==== INFORMATION
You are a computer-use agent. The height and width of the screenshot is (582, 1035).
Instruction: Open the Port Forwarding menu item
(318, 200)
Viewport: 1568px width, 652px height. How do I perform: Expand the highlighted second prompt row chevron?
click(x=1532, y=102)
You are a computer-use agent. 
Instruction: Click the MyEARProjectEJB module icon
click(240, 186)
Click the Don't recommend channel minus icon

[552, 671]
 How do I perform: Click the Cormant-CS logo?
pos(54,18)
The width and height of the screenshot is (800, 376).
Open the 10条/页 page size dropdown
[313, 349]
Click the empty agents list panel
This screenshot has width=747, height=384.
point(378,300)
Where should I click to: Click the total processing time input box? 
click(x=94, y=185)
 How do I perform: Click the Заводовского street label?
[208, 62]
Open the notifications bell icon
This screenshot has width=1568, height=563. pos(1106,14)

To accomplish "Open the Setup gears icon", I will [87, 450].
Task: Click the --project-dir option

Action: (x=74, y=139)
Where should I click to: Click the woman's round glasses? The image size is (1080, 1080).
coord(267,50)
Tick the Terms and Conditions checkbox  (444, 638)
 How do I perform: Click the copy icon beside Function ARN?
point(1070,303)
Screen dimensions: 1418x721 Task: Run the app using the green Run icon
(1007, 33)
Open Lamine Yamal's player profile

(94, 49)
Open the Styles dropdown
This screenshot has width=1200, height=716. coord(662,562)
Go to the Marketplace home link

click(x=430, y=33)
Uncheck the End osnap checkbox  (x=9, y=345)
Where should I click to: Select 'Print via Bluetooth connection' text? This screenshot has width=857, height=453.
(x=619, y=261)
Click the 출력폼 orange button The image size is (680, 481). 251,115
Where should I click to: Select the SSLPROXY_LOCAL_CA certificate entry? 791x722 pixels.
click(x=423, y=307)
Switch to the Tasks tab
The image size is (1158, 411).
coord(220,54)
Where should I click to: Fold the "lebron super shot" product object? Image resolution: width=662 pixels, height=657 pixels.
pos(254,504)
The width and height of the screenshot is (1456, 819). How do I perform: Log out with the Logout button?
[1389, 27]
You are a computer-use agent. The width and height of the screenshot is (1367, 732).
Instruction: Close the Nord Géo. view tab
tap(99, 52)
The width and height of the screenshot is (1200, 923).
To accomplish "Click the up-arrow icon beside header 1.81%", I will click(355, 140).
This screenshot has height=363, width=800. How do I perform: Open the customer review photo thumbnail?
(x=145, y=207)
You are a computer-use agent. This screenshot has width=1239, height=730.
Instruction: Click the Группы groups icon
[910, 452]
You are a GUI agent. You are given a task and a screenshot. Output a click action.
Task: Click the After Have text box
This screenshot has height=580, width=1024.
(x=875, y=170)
========
• _EXERCISE_
Report every line from the material above that mentions the word "checkbox".

• _YOUR RESPONSE_
Tick the Terms and Conditions checkbox  (444, 638)
Uncheck the End osnap checkbox  (x=9, y=345)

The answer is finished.